One thing I was right about growing up was the inherent regret I’d have about being born late into my parents’ lives. Not that that was my decision to begin with; I’m not sure that was anyone’s decision, more of a surprise I think. But I knew that the natural order of things would progress their lives a little further in the lives of my older siblings who’d have the luxury of knowing my folks longer than I.
The natural order of things has been a myth to me anyway, having outlived my oldest child and reduced to Thursdays and every other weekend with my beloved remaining two. It doesn’t matter if it doesn’t seem right. There’s nothing I can do about it. It’s just where I landed, somewhere between generations.
My great uncle Alan died on New Years’ Day, ninety five years old. He was the youngest brother of my grandfather who died when I was 13. That’s more like it, more natural. My maternal grandparents had passed on before I was born and I was robbed of the experience of knowing them. That’s not to imply that I knew Uncle Alan. I didn’t. The last time I saw him was at my father’s funeral and the time before that was probably when my dad bought his last Buick at the dealership in Napa.

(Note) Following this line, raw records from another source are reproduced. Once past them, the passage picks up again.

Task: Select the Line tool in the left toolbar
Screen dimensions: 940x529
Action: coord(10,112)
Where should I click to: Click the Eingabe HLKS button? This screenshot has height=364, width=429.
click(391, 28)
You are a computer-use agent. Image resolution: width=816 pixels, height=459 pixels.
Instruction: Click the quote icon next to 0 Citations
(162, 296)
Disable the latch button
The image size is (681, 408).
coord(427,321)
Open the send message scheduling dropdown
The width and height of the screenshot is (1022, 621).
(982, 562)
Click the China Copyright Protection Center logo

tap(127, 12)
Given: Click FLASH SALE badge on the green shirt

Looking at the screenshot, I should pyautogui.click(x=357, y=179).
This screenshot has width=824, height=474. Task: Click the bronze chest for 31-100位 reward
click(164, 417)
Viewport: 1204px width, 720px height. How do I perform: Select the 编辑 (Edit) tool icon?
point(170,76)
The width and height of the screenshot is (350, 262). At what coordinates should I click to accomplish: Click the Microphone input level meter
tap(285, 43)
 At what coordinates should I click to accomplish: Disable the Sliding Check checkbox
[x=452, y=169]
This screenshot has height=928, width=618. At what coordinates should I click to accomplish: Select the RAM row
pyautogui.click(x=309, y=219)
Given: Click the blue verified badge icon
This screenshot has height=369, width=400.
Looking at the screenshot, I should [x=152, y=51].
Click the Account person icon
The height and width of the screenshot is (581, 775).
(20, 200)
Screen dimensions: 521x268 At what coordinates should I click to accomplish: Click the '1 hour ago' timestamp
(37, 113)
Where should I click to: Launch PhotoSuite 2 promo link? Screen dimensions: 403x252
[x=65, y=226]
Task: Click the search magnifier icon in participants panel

I used to photograph families. It started with weddings and when I built up a clientele. I was asked to shoot portraits of multiple generations at family reunions, the greatest of which was five. There it would be, lined out in front of my camera, generational benchmarks. And that never really meant anything to me, too focused on focus and getting everyone to look at the lens when I released the shutter.
It means something to me now. Somewhere I have a three-generation shot with my dad, my oldest son, and myself. It’s daunting to look at now being the only survivor. Thank goodness I have another with my dad and Chris, an artifact now of that natural order.
I married into another generation, two, both ways with the greatest generation and Gen-z, and though it wasn’t nuclear, it’s starting to feel natural as in-laws and step kids take me now as one of their own. Despite the love and grace shown and this new definition of family that we’re all learning, there is in me a hole left by a boy and a man and a woman, three of the sweetest people I’ve ever wanted to know more.